1 Introduction

Over the past decades, the rapid development in adaptive filtering (AF) algorithms is regarded as a significance for practical applications [20]. The AF algorithms have been widely adopted in the field of signal processing including noise cancellation [11], channel equalization [8] and system identification [30]. The fundamental AF algorithms cover the famous least mean squares (LMS) [9], recursive least squares (RLS) [22] and conjugate gradient (CG) algorithm [29]. The LMS with the fixed step size always presents slow convergent speed [19]. Although the conventional RLS algorithm has a faster convergent speed, it suffers from higher computation complexity and numerical instability [25]. Comparing with the well-known RLS and LMS algorithms, the CG algorithm provides a trade-off between computational complexity and convergence speed [31]. Because of the variable step length according to the real-time input and the avoidance for calculating matrix inversion during derivation, the CG algorithm exhibits comparable performance in convergence with a smaller burden in computational complexity than the RLS algorithm [7].

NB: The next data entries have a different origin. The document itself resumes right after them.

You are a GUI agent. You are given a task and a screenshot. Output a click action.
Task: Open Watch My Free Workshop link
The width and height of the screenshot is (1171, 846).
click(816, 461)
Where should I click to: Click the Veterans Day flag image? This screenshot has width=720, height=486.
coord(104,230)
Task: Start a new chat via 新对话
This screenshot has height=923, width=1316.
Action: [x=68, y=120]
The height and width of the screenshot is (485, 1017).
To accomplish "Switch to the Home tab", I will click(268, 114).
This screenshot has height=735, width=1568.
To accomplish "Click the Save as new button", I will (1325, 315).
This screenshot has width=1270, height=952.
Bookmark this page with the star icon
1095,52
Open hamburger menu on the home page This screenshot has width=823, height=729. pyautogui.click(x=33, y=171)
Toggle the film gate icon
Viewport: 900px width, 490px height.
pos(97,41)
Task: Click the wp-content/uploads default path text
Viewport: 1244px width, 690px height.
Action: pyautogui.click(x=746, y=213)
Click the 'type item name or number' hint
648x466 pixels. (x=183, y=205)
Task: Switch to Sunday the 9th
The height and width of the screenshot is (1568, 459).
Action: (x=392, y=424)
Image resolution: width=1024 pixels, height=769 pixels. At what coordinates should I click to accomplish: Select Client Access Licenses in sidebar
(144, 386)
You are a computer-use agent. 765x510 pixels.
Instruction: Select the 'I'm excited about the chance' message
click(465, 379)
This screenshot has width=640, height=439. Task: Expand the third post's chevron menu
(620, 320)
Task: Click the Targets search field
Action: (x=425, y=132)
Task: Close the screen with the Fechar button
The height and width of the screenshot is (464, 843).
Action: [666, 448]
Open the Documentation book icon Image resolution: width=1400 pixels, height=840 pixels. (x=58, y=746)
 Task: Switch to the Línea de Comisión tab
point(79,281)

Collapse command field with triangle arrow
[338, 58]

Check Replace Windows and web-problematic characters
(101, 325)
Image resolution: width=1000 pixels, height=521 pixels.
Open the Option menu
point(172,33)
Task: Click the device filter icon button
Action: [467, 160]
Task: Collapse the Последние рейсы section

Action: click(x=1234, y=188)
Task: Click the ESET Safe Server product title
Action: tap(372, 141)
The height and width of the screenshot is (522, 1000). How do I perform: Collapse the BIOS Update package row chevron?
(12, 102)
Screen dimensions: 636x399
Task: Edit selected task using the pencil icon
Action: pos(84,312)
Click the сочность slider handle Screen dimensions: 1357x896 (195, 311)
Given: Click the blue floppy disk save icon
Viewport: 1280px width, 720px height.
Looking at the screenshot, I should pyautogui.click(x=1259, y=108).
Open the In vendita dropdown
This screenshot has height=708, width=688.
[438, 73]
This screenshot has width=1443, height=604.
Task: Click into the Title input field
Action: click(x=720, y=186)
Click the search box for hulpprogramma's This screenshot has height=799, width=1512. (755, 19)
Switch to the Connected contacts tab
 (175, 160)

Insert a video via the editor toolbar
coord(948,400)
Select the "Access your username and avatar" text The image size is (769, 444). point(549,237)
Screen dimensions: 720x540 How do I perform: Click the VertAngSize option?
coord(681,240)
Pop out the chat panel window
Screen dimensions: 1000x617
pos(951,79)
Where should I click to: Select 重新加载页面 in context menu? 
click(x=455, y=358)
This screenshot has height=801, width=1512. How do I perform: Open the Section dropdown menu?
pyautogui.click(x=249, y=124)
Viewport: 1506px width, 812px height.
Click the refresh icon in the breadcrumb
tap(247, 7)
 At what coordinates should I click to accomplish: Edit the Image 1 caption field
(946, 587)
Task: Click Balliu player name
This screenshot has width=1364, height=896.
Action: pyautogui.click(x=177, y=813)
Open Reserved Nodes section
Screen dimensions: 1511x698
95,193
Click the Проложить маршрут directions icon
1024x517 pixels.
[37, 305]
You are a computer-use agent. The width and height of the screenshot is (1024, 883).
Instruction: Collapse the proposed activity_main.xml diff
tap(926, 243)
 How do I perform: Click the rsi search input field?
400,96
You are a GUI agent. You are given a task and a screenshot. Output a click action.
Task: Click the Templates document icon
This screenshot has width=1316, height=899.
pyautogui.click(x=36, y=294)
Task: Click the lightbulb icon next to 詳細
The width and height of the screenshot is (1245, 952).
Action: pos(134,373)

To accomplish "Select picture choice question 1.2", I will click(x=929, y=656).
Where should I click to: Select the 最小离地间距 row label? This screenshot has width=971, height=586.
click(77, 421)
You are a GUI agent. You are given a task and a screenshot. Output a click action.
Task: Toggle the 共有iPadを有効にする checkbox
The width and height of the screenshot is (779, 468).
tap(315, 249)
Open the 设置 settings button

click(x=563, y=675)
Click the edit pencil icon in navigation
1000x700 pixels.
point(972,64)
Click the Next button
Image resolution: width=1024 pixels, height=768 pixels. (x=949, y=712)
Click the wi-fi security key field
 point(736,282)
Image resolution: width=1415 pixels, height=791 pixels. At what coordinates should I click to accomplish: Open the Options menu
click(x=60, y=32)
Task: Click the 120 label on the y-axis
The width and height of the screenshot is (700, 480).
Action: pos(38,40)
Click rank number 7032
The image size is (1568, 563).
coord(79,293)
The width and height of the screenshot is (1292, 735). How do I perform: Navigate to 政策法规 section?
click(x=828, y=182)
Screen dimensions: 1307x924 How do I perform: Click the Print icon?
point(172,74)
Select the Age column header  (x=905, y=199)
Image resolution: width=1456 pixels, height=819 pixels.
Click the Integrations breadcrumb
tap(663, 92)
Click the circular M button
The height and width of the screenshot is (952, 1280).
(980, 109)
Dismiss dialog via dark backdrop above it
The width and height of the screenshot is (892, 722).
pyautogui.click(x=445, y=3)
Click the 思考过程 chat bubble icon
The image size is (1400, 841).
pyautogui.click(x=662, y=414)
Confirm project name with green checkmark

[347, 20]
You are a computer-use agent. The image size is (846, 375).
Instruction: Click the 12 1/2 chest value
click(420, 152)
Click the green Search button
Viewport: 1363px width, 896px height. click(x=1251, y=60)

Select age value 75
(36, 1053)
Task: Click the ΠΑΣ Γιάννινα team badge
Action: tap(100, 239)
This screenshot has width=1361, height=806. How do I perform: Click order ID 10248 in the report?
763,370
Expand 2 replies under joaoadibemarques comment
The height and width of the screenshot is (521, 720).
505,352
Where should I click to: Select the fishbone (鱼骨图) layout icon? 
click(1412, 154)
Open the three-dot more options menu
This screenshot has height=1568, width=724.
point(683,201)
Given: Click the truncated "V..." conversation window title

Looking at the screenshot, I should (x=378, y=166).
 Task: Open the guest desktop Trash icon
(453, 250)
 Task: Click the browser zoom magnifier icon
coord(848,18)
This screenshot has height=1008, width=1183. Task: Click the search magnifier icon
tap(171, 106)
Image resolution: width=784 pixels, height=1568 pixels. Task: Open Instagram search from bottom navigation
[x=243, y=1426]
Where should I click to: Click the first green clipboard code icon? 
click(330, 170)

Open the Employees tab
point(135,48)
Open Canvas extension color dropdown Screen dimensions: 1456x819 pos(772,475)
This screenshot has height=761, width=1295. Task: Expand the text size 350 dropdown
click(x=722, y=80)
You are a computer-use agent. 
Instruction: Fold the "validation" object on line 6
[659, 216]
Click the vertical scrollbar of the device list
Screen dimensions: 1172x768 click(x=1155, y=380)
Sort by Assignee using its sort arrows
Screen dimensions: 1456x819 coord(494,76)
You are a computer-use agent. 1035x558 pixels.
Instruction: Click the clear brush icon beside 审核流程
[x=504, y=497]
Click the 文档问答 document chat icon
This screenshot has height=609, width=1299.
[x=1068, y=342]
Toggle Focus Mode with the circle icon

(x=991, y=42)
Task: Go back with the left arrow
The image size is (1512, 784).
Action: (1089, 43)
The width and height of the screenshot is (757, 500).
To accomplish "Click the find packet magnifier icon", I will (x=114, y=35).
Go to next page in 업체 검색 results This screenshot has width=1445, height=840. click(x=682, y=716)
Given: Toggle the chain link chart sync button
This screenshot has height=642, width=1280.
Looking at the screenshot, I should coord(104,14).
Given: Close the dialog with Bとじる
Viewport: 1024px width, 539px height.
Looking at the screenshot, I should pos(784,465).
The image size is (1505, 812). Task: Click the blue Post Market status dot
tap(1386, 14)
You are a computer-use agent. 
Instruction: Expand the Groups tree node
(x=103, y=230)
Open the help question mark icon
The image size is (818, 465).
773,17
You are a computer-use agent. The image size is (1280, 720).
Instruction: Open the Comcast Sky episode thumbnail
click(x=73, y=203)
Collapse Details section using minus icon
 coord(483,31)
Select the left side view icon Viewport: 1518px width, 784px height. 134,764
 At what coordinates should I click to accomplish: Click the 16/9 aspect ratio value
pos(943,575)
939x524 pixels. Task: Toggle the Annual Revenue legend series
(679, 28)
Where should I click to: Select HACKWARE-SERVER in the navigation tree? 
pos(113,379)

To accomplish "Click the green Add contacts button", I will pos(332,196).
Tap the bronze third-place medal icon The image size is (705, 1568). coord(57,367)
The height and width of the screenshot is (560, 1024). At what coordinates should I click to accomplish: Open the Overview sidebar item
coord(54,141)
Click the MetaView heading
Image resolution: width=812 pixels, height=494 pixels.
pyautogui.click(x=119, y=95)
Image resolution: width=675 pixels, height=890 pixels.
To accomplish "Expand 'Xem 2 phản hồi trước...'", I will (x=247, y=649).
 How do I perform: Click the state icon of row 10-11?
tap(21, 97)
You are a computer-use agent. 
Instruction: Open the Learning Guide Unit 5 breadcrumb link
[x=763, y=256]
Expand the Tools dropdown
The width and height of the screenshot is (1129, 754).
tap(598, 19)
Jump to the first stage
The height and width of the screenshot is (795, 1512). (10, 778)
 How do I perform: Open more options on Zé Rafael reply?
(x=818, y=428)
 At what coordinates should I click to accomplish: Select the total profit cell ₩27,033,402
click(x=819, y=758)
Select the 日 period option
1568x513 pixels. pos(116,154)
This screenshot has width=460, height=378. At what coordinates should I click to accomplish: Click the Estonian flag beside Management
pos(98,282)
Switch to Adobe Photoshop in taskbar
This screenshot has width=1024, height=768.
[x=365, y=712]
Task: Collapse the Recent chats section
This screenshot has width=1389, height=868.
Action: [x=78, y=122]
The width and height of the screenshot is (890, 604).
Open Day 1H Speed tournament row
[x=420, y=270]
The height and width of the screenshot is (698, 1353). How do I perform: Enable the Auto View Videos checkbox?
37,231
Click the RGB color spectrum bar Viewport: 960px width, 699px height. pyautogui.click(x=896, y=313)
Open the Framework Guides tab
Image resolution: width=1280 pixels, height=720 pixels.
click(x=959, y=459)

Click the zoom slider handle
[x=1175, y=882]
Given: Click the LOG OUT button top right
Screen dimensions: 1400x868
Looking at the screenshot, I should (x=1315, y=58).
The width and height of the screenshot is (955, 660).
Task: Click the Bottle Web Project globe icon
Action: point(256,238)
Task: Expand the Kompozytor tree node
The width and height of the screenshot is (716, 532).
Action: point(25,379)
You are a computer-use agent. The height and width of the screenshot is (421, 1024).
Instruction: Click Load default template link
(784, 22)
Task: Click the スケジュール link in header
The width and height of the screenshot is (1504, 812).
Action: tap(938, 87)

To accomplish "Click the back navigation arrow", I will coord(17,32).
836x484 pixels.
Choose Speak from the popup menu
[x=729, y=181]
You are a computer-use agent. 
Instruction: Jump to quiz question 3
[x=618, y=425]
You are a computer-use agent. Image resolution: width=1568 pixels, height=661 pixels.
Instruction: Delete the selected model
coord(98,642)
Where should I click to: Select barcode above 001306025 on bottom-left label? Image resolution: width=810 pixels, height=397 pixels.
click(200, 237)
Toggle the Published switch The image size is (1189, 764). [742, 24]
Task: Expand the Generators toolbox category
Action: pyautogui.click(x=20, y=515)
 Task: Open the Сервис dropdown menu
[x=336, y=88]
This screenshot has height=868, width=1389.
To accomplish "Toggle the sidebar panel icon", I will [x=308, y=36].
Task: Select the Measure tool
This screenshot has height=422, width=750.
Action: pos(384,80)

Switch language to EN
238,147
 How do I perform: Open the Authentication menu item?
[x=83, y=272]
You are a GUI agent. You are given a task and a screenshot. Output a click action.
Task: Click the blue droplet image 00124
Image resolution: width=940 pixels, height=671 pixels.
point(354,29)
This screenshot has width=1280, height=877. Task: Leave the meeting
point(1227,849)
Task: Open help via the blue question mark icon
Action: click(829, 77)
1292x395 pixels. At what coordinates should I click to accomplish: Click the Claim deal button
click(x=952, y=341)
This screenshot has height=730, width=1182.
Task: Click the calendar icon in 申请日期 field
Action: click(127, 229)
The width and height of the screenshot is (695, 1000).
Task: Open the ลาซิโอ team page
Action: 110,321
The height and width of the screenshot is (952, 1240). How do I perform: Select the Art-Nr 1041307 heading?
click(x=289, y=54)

The mean square error (MSE) acts as one of the most popular criteria in AF algorithms, which works well under Gaussian noises. However, signals will be most likely contaminated by non-Gaussian noise in various physical applications, including wireless channel tracking [18], multipath estimation [12] and acoustic echo cancellation [15]. Under these circumstances, the performance of the adaptive filter under the MSE criterion may work poorly [3, 5]. Therefore, combining with the Information Theoretic Learning (ITL) [23], various AF algorithms have been proposed to cope with inference from the non-Gaussian noise. The maximum correntropy criterion (MCC) [17, 24, 27] and minimum error entropy (MEE) [2, 4, 14], acting as the two typical examples for ITL, are insensitive to larger outliers, and improve the performance under impulsive noise. Several algorithms based on the MCC criterion have been proposed, such as the LMS-type algorithm [16, 21, 26], the RLS-type algorithm named the recursive maximum correntropy (RMC) [32] and the CG-type algorithm called the q-Gaussian MCC-CG [6]. Recent research has shown that the MEE criterion presents more robust performance than the MCC [10], and has been effectively utilized in the LMS-type algorithm [26], RLS-type algorithm named the recursive minimum error entropy (RMEE) [23] and the Kalman filter called the MEE-KF [2]. To the best of our knowledge, the CG has not been applied to the MEE criterion.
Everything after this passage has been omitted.